Collected data entries
========================================

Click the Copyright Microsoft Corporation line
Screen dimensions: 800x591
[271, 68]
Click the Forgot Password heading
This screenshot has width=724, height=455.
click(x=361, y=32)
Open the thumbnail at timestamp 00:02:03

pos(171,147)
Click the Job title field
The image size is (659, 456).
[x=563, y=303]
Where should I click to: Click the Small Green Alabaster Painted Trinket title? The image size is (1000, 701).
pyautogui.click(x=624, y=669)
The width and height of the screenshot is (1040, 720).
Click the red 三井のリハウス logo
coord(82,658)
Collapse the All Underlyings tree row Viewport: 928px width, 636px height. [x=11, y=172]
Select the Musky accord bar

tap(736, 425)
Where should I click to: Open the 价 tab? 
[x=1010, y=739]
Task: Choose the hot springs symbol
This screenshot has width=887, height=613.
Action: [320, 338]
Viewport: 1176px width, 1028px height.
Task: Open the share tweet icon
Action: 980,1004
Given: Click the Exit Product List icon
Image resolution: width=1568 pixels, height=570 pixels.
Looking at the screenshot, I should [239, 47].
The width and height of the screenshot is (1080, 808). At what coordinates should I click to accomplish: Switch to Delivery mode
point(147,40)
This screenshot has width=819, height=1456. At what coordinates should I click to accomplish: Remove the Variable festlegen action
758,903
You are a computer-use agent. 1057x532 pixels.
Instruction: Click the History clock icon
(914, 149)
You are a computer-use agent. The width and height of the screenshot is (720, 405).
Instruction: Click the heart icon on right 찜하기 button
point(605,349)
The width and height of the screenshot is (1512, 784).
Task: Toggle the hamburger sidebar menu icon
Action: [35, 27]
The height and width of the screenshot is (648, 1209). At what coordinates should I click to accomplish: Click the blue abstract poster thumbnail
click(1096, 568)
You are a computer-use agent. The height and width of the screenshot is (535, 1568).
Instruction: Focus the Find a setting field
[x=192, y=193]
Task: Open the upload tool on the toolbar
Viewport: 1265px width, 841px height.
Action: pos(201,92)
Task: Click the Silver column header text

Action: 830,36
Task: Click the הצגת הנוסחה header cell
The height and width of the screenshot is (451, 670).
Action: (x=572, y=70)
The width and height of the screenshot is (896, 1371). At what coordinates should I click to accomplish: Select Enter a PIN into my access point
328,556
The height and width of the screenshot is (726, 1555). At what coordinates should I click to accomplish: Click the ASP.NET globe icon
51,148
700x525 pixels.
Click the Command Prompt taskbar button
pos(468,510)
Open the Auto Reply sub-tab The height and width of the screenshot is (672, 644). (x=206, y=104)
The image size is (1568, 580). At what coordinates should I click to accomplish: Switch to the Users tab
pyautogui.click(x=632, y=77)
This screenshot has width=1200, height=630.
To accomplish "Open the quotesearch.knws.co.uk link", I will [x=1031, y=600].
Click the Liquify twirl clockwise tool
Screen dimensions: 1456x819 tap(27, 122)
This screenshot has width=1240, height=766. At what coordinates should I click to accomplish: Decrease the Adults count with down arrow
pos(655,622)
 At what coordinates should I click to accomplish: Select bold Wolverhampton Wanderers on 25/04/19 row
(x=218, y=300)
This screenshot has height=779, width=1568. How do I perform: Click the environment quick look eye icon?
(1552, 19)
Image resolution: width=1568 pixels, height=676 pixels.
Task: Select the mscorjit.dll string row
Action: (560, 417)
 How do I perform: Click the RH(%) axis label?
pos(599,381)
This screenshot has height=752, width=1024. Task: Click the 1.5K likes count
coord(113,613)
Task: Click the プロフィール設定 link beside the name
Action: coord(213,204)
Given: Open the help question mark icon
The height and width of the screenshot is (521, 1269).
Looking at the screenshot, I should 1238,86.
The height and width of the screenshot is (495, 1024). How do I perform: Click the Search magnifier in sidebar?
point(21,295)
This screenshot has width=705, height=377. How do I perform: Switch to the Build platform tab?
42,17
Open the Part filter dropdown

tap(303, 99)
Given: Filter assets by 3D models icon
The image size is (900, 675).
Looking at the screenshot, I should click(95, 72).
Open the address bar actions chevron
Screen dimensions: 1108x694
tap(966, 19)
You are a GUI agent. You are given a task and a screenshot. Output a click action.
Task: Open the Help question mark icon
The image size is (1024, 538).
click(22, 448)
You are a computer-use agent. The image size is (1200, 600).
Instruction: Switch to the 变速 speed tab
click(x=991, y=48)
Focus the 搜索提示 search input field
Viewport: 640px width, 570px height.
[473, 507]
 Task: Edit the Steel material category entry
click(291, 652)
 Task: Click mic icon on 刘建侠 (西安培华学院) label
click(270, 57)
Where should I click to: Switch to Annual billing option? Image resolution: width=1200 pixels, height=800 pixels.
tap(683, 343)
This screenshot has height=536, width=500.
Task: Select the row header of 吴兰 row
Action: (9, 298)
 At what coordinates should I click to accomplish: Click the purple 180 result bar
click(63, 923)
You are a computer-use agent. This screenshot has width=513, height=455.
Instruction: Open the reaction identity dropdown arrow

========================================

WHAT IS EXPECTED:
Search the entries for the word "mark", then gather every line that has it.

SOLVED PROBLEM:
Given: Open the help question mark icon
Task: Open the Help question mark icon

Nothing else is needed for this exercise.